Work required:
Repeat every entry exactly. Leave nothing out.

Dataset records:
↓↓↓

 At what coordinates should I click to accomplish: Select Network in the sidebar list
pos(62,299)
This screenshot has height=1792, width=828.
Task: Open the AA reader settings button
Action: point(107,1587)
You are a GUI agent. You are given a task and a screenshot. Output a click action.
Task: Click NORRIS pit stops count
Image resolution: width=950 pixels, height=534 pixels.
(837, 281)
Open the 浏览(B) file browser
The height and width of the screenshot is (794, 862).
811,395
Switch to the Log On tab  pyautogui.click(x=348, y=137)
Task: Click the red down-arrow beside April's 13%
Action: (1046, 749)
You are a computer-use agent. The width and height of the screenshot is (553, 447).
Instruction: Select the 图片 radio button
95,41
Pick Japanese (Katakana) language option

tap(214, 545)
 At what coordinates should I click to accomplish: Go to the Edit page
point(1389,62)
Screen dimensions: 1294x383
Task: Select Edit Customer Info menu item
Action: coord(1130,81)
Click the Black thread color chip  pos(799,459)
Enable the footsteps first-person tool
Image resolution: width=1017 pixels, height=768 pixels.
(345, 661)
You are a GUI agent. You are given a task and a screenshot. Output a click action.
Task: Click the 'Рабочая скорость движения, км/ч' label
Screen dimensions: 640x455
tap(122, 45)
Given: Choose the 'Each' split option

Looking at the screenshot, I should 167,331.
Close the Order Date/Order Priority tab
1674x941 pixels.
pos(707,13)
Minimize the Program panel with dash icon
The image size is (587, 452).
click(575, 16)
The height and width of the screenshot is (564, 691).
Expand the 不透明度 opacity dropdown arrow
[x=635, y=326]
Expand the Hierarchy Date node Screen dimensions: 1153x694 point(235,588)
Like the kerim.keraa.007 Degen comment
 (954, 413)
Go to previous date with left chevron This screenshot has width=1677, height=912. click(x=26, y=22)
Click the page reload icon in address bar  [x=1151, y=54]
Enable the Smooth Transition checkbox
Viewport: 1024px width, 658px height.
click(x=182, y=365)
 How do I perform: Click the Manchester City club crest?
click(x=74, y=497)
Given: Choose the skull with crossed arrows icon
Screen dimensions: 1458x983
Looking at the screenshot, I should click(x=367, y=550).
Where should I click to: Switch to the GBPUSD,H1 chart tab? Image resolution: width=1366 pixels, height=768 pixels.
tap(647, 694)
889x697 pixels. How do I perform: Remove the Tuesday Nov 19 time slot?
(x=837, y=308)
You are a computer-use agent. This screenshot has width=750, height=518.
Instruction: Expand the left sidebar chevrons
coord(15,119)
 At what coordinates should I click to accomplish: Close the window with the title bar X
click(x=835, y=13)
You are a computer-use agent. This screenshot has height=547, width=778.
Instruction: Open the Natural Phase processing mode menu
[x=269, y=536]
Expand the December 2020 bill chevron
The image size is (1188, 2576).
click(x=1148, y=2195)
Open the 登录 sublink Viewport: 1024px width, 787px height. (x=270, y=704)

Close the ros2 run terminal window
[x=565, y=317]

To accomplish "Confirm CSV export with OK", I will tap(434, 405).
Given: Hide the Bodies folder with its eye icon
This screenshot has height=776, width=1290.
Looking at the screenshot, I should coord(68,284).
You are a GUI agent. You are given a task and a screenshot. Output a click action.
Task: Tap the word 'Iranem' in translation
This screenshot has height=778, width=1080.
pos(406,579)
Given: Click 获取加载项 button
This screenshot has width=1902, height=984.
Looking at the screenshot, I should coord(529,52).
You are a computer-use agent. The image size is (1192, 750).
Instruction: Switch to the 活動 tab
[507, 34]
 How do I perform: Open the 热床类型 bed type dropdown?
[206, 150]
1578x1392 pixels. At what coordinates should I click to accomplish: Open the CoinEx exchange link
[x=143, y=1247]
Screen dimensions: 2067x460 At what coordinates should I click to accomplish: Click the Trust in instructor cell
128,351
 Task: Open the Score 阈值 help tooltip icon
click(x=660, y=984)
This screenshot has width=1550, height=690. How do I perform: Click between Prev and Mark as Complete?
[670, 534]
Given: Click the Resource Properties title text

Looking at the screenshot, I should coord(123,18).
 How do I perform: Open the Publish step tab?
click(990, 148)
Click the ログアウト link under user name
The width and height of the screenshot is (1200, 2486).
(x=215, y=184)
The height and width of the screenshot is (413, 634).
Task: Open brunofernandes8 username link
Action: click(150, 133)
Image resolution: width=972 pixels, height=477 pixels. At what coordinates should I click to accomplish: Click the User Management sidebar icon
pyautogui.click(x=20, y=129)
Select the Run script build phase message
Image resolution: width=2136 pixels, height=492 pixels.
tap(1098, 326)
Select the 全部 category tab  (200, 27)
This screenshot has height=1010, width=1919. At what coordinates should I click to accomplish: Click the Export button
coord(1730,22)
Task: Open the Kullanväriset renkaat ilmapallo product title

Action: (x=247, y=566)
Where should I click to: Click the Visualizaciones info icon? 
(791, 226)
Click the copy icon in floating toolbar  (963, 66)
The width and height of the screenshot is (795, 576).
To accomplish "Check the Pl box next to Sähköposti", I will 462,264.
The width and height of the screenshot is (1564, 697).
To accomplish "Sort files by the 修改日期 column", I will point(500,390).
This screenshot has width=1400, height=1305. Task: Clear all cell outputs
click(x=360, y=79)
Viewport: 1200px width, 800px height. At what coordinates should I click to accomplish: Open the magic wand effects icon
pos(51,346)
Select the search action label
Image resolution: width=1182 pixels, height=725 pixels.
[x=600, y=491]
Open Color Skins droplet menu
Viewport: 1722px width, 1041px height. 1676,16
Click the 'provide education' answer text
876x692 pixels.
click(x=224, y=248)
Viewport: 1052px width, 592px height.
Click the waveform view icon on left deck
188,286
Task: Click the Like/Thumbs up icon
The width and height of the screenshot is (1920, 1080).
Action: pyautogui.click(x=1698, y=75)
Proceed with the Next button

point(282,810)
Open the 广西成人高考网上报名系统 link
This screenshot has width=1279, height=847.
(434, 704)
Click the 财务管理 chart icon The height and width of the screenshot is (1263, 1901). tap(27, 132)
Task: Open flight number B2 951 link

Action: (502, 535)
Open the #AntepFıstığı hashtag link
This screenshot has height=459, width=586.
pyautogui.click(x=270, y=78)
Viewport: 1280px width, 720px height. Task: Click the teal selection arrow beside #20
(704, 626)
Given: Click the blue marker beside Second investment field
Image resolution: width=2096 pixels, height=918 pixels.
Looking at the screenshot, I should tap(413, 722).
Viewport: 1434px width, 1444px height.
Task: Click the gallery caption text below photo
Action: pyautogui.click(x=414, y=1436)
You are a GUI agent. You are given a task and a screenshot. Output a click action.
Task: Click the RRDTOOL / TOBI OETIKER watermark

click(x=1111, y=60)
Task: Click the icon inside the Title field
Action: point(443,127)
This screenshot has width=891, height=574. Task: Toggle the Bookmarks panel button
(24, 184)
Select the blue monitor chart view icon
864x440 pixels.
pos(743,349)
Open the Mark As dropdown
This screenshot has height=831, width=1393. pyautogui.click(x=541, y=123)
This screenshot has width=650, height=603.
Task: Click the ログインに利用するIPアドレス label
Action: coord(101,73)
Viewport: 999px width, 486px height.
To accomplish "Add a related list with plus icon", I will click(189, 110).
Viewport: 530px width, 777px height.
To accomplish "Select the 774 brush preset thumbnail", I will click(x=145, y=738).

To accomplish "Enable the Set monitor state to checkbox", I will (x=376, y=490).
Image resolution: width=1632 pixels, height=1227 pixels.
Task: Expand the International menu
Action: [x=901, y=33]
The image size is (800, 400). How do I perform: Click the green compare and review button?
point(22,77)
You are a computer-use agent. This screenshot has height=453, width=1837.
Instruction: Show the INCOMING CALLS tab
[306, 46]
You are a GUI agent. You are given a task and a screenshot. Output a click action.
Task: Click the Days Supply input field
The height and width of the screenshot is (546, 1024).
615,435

↑↑↑

Output for this exercise:
 At what coordinates should I click to accomplish: Select Network in the sidebar list
pos(62,299)
This screenshot has height=1792, width=828.
Task: Open the AA reader settings button
Action: point(107,1587)
You are a GUI agent. You are given a task and a screenshot. Output a click action.
Task: Click NORRIS pit stops count
Image resolution: width=950 pixels, height=534 pixels.
(837, 281)
Open the 浏览(B) file browser
The height and width of the screenshot is (794, 862).
811,395
Switch to the Log On tab  pyautogui.click(x=348, y=137)
Task: Click the red down-arrow beside April's 13%
Action: (1046, 749)
You are a computer-use agent. The width and height of the screenshot is (553, 447).
Instruction: Select the 图片 radio button
95,41
Pick Japanese (Katakana) language option

tap(214, 545)
 At what coordinates should I click to accomplish: Go to the Edit page
point(1389,62)
Screen dimensions: 1294x383
Task: Select Edit Customer Info menu item
Action: coord(1130,81)
Click the Black thread color chip  pos(799,459)
Enable the footsteps first-person tool
Image resolution: width=1017 pixels, height=768 pixels.
(345, 661)
You are a GUI agent. You are given a task and a screenshot. Output a click action.
Task: Click the 'Рабочая скорость движения, км/ч' label
Screen dimensions: 640x455
tap(122, 45)
Given: Choose the 'Each' split option

Looking at the screenshot, I should 167,331.
Close the Order Date/Order Priority tab
1674x941 pixels.
pos(707,13)
Minimize the Program panel with dash icon
The image size is (587, 452).
click(575, 16)
The height and width of the screenshot is (564, 691).
Expand the 不透明度 opacity dropdown arrow
[x=635, y=326]
Expand the Hierarchy Date node Screen dimensions: 1153x694 point(235,588)
Like the kerim.keraa.007 Degen comment
 (954, 413)
Go to previous date with left chevron This screenshot has width=1677, height=912. click(x=26, y=22)
Click the page reload icon in address bar  [x=1151, y=54]
Enable the Smooth Transition checkbox
Viewport: 1024px width, 658px height.
click(x=182, y=365)
 How do I perform: Click the Manchester City club crest?
click(x=74, y=497)
Given: Choose the skull with crossed arrows icon
Screen dimensions: 1458x983
Looking at the screenshot, I should click(x=367, y=550).
Where should I click to: Switch to the GBPUSD,H1 chart tab? Image resolution: width=1366 pixels, height=768 pixels.
tap(647, 694)
889x697 pixels. How do I perform: Remove the Tuesday Nov 19 time slot?
(x=837, y=308)
You are a computer-use agent. This screenshot has width=750, height=518.
Instruction: Expand the left sidebar chevrons
coord(15,119)
 At what coordinates should I click to accomplish: Close the window with the title bar X
click(x=835, y=13)
You are a computer-use agent. This screenshot has height=547, width=778.
Instruction: Open the Natural Phase processing mode menu
[x=269, y=536]
Expand the December 2020 bill chevron
The image size is (1188, 2576).
click(x=1148, y=2195)
Open the 登录 sublink Viewport: 1024px width, 787px height. (x=270, y=704)

Close the ros2 run terminal window
[x=565, y=317]

To accomplish "Confirm CSV export with OK", I will tap(434, 405).
Given: Hide the Bodies folder with its eye icon
This screenshot has height=776, width=1290.
Looking at the screenshot, I should coord(68,284).
You are a GUI agent. You are given a task and a screenshot. Output a click action.
Task: Tap the word 'Iranem' in translation
This screenshot has height=778, width=1080.
pos(406,579)
Given: Click 获取加载项 button
This screenshot has width=1902, height=984.
Looking at the screenshot, I should coord(529,52).
You are a computer-use agent. The image size is (1192, 750).
Instruction: Switch to the 活動 tab
[507, 34]
 How do I perform: Open the 热床类型 bed type dropdown?
[206, 150]
1578x1392 pixels. At what coordinates should I click to accomplish: Open the CoinEx exchange link
[x=143, y=1247]
Screen dimensions: 2067x460 At what coordinates should I click to accomplish: Click the Trust in instructor cell
128,351
 Task: Open the Score 阈值 help tooltip icon
click(x=660, y=984)
This screenshot has width=1550, height=690. How do I perform: Click between Prev and Mark as Complete?
[670, 534]
Given: Click the Resource Properties title text

Looking at the screenshot, I should coord(123,18).
 How do I perform: Open the Publish step tab?
click(990, 148)
Click the ログアウト link under user name
The width and height of the screenshot is (1200, 2486).
(x=215, y=184)
The height and width of the screenshot is (413, 634).
Task: Open brunofernandes8 username link
Action: click(150, 133)
Image resolution: width=972 pixels, height=477 pixels. At what coordinates should I click to accomplish: Click the User Management sidebar icon
pyautogui.click(x=20, y=129)
Select the Run script build phase message
Image resolution: width=2136 pixels, height=492 pixels.
tap(1098, 326)
Select the 全部 category tab  (200, 27)
This screenshot has height=1010, width=1919. At what coordinates should I click to accomplish: Click the Export button
coord(1730,22)
Task: Open the Kullanväriset renkaat ilmapallo product title

Action: (x=247, y=566)
Where should I click to: Click the Visualizaciones info icon? 
(791, 226)
Click the copy icon in floating toolbar  (963, 66)
The width and height of the screenshot is (795, 576).
To accomplish "Check the Pl box next to Sähköposti", I will 462,264.
The width and height of the screenshot is (1564, 697).
To accomplish "Sort files by the 修改日期 column", I will point(500,390).
This screenshot has width=1400, height=1305. Task: Clear all cell outputs
click(x=360, y=79)
Viewport: 1200px width, 800px height. At what coordinates should I click to accomplish: Open the magic wand effects icon
pos(51,346)
Select the search action label
Image resolution: width=1182 pixels, height=725 pixels.
[x=600, y=491]
Open Color Skins droplet menu
Viewport: 1722px width, 1041px height. 1676,16
Click the 'provide education' answer text
876x692 pixels.
click(x=224, y=248)
Viewport: 1052px width, 592px height.
Click the waveform view icon on left deck
188,286
Task: Click the Like/Thumbs up icon
The width and height of the screenshot is (1920, 1080).
Action: pyautogui.click(x=1698, y=75)
Proceed with the Next button

point(282,810)
Open the 广西成人高考网上报名系统 link
This screenshot has width=1279, height=847.
(434, 704)
Click the 财务管理 chart icon The height and width of the screenshot is (1263, 1901). tap(27, 132)
Task: Open flight number B2 951 link

Action: (502, 535)
Open the #AntepFıstığı hashtag link
This screenshot has height=459, width=586.
pyautogui.click(x=270, y=78)
Viewport: 1280px width, 720px height. Task: Click the teal selection arrow beside #20
(704, 626)
Given: Click the blue marker beside Second investment field
Image resolution: width=2096 pixels, height=918 pixels.
Looking at the screenshot, I should tap(413, 722).
Viewport: 1434px width, 1444px height.
Task: Click the gallery caption text below photo
Action: pyautogui.click(x=414, y=1436)
You are a GUI agent. You are given a task and a screenshot. Output a click action.
Task: Click the RRDTOOL / TOBI OETIKER watermark

click(x=1111, y=60)
Task: Click the icon inside the Title field
Action: point(443,127)
This screenshot has width=891, height=574. Task: Toggle the Bookmarks panel button
(24, 184)
Select the blue monitor chart view icon
864x440 pixels.
pos(743,349)
Open the Mark As dropdown
This screenshot has height=831, width=1393. pyautogui.click(x=541, y=123)
This screenshot has width=650, height=603.
Task: Click the ログインに利用するIPアドレス label
Action: coord(101,73)
Viewport: 999px width, 486px height.
To accomplish "Add a related list with plus icon", I will click(189, 110).
Viewport: 530px width, 777px height.
To accomplish "Select the 774 brush preset thumbnail", I will click(x=145, y=738).

To accomplish "Enable the Set monitor state to checkbox", I will (x=376, y=490).
Image resolution: width=1632 pixels, height=1227 pixels.
Task: Expand the International menu
Action: [x=901, y=33]
The image size is (800, 400). How do I perform: Click the green compare and review button?
point(22,77)
You are a computer-use agent. This screenshot has height=453, width=1837.
Instruction: Show the INCOMING CALLS tab
[306, 46]
You are a GUI agent. You are given a task and a screenshot. Output a click action.
Task: Click the Days Supply input field
The height and width of the screenshot is (546, 1024).
615,435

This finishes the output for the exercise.